Die beste Antwort auf die Taten und den Hass der Terroristen ist der wehrhafte Rechtsstaat. Dabei darf der Rechtsstaat nie seine Prinzipien preisgeben. Aber zum Rechtsstaat gehört auch der Grundsatz der Verhältnismäßigkeit. Dieser besagt: Je größer eine Gefahr ist, desto entschlossener, ja, entschiedener muss der Staat seine Bürgerinnen und Bürger vor diesen Gefahren schützen, meine Damen und Herren.
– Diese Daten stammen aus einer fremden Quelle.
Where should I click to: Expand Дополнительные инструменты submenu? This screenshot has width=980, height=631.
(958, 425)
Für Konservative wie Sie, Frau Kühne-Hörmann, gibt es in solchen Situationen immer nur eine reflexhafte Antwort, und die heißt: schärfere Gesetze. Wir Sozialdemokratinnen und Sozialdemokraten stehen entgegen dieser Politik des Aktionismus und der Effekthascherei für eine Politik des Augenmaßes und der Verantwortung.

(Beifall bei der SPD)

Für uns gibt es nicht – wie bei den Konservativen – einen Automatismus, dass wir dann immer schärfere Gesetze brauchen. Nein, wir schauen uns erst den Einzelfall an, analysieren die Situation, fragen uns, wie es im Vollzug war, und klären erst dann, ob etwas nachzujustieren ist, ob weitere Schritte zu unternehmen sind oder nicht.
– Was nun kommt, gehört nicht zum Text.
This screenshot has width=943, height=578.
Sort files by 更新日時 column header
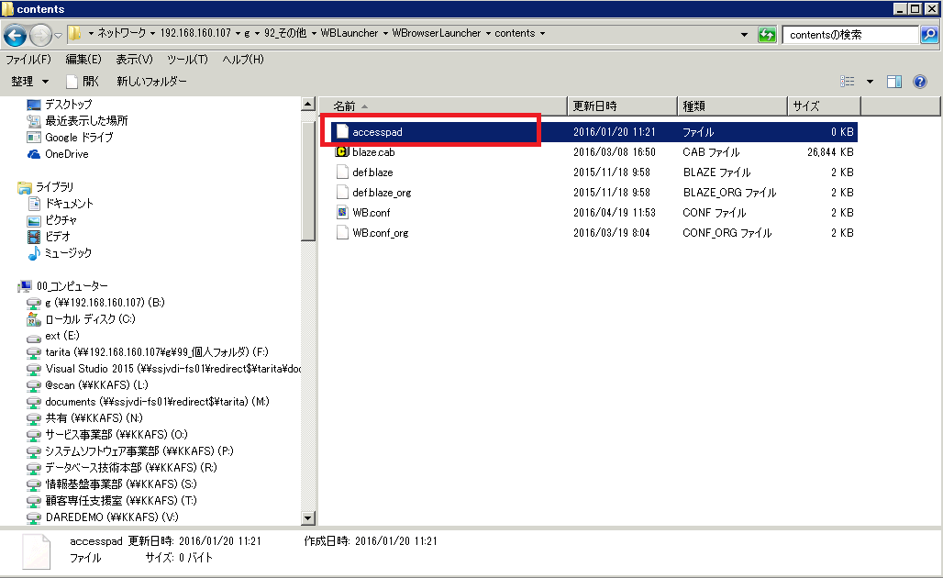(594, 106)
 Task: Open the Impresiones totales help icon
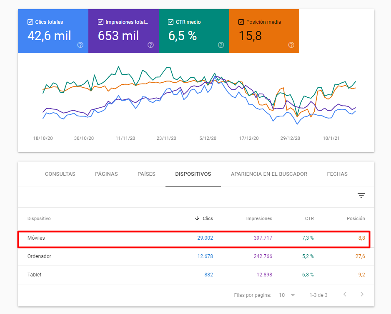[x=150, y=46]

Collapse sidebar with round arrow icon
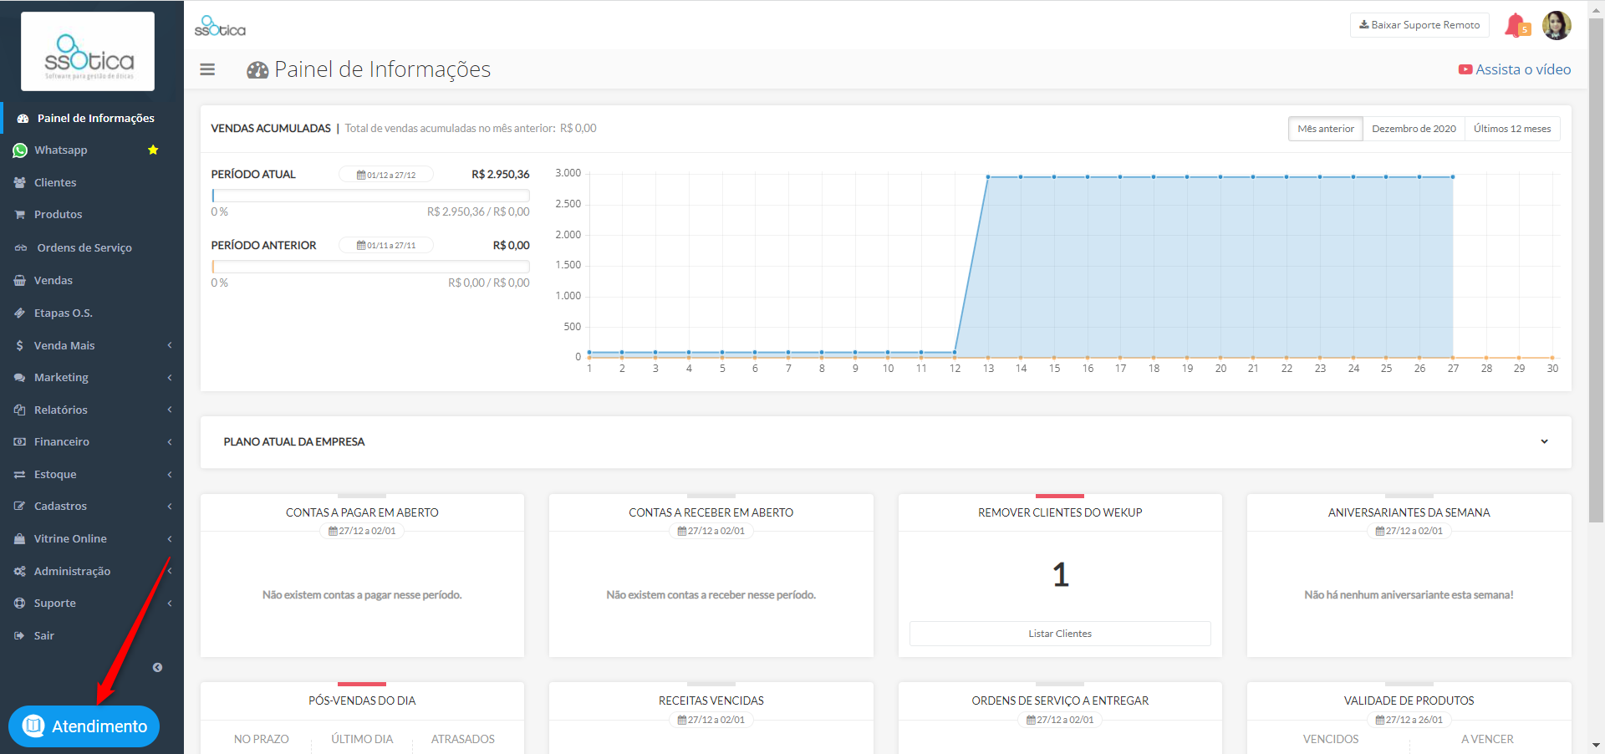click(x=157, y=667)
Für uns Sozialdemokratinnen und Sozialdemokraten ist außerdem eines klar: Die beste Sicherheit wird durch die Sicherheitsbehörden Polizei und Justiz sichergestellt, die mit ausreichend Personal ausgestattet sind, das hoch qualifiziert und hoch motiviert ist. Das ist der beste Schutz für die Sicherheit unserer Bevölkerung, meine Damen und Herren.

(Beifall bei der SPD)

Wer hat denn den Aderlass bei der Polizei und insbesondere bei der Justiz in den letzten Jahren zu verantworten? Das sind doch Sie, Frau Justizministerin Kühne-Hörmann.

(Beifall bei der SPD und bei Abgeordneten der LIN- KEN)

Die Justiz war jahrelang ein Steinbruch dieser Landesregierung. Ich darf die Zahlen hier noch einmal in Erinnerung rufen.

(Michael Boddenberg (CDU): Ach du liebe Zeit!)

Mit der „Operation düstere Zukunft“ im Jahr 2003 wurden im ersten Schritt 800 Stellen bei der Justiz abgebaut.

(Horst Klee (CDU): Das ist ja verjährt! – Gegenruf des Abg. Günter Rudolph (SPD))

Ich weiß, dass Sie das nicht hören wollen. Das tut weh. Das ist aber die Wahrheit.

(Günter Rudolph (SPD): So ist es!)

Im Folgeschritt wurden später, in jüngerer Vergangenheit, weitere 400 Stellen abgebaut. Das ist der Aderlass, der in der Justiz stattgefunden hat, meine Damen und Herren.

(Beifall bei der SPD und der Abg. Mürvet Öztürk (fraktionslos))

Das hat auch konkrete Folgen. Wir haben mit unserem Berichtsantrag herausgearbeitet – bzw. Sie mussten darauf antworten –, dass die Verfahren in Hessen im Durchschnitt länger dauern als im Bundesdurchschnitt. Das heißt, in Hessen wartet man durchschnittlich länger auf ein Strafurteil, man wartet in Hessen länger darauf, dass ein strafrechtliches Ermittlungsverfahren abgeschlossen ist, als in anderen Bundesländern.